Buhari is himself a Fulani. There is little evidence that he supports his kinsfolk in conflicts that have killed hundreds of people. However, his position as president may have emboldened some members of the Fulani to become more intransigent. Ikechi Emenike, politician and director of field operations for Buhari’s All Progressives Congress presidential campaign, says that many of Nigeria’s political parties have an ethnic colouration, though the former ruling party, the Peoples Democratic Party, can be said to have had a pan- Nigerian character. In his view, ethnicity is a more dominant influence within the country’s political parties than religion. In a recent scandal some members of the National Assembly were accused of abusing their power to locate constituency projects in their own towns or even on their own private properties. Meanwhile, Kano State has 44 local governments while Lagos, which has about the same population, has only 20. The south, a region with several minorities, has six states while the Igbo-speaking area has only five states. Both examples, Emnike suggests, indicate evidence of ethnic bias on the part of central politicians. Nevertheless, Nigeria has made some progress toward national integration. While Nigerians do bicker with each other, a Nigerian identity of sorts has developed in their interaction with outsiders. Its elements include values such as resilience, resourcefulness and pride. Moreover, the country has held five consecutive general elections since 1999 without ethnic conflagration. While the economy was strong during those periods, except towards the end of Goodluck Jonathan’s presidency, fears of recession and de-development have impelled Nigerians to close ranks.

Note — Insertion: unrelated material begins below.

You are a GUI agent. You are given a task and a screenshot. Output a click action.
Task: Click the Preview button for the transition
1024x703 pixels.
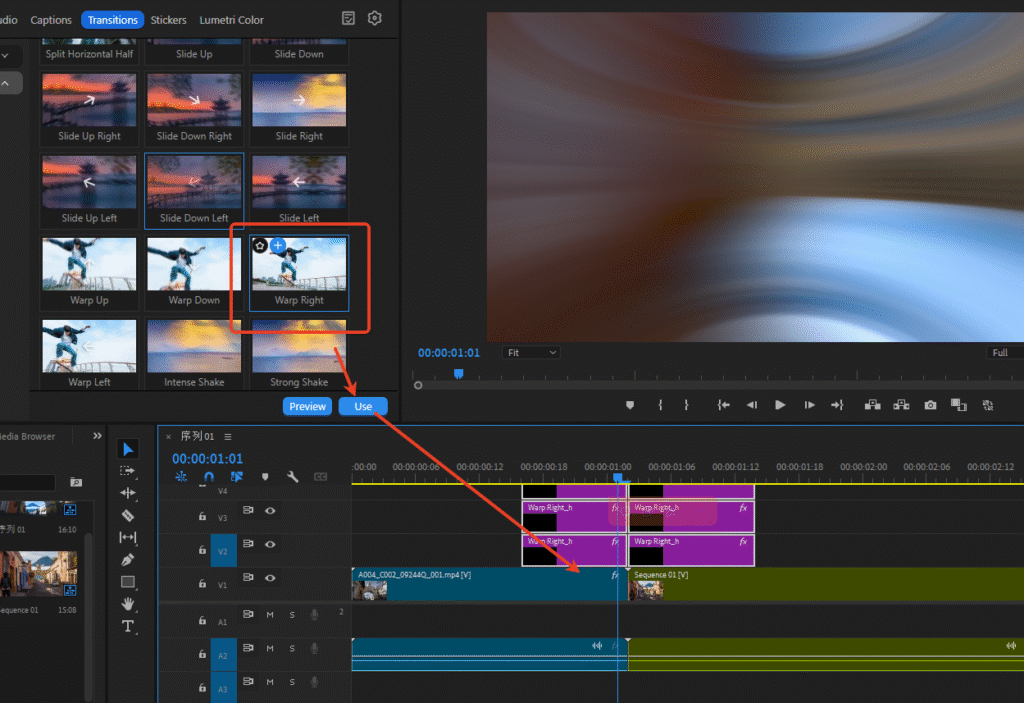[x=307, y=406]
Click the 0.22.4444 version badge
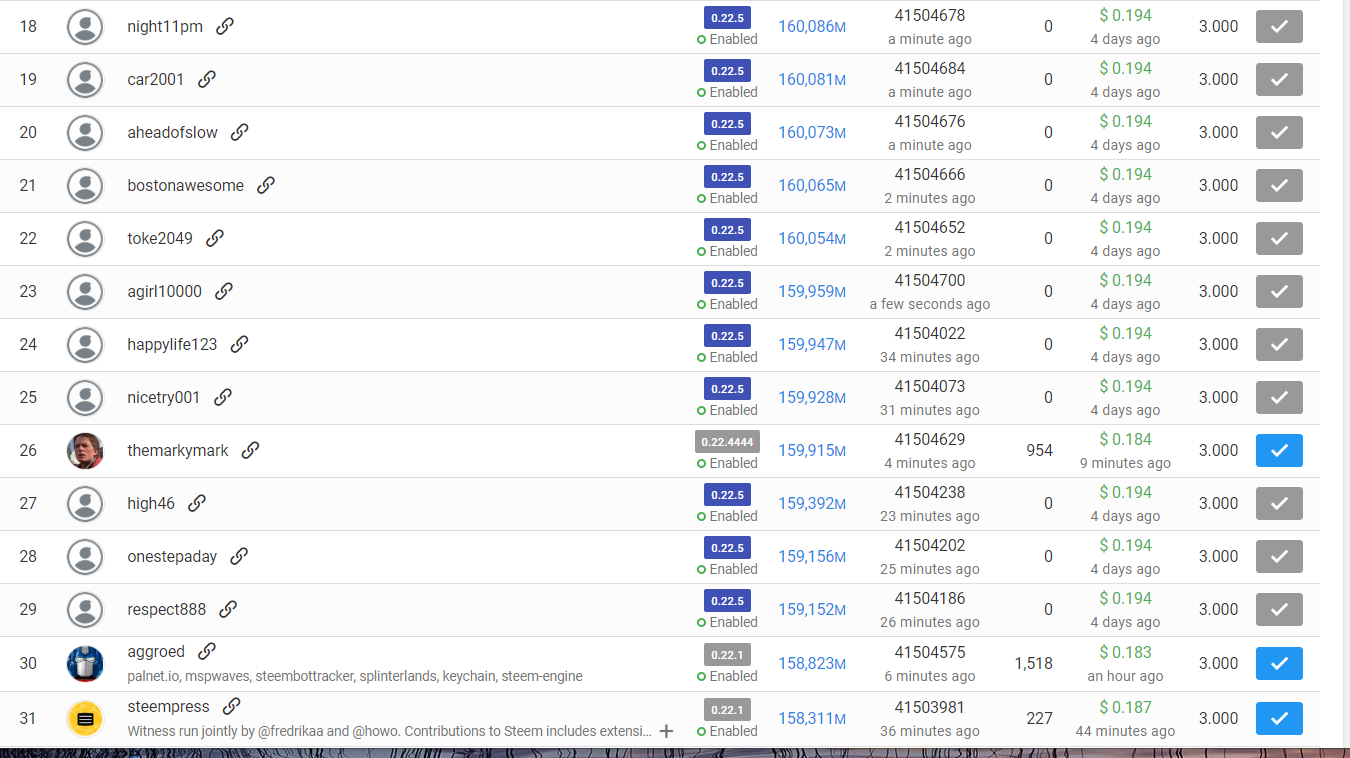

The Nigerian elite united to wrest power from the British colonialists and win political independence in 1960. In the same manner, the threat posed by economic recession is gradually galvanising Nigerians to stand together to weather the hard times. The country’s diversification away from dependence on the oil industry offers many as yet untapped opportunities, including in agriculture, solid minerals and the tourism sector, for local and foreign investors. Political re-structuring and the emergence of a focused and less selfish leadership could unleash the vast potential of this beleaguered country.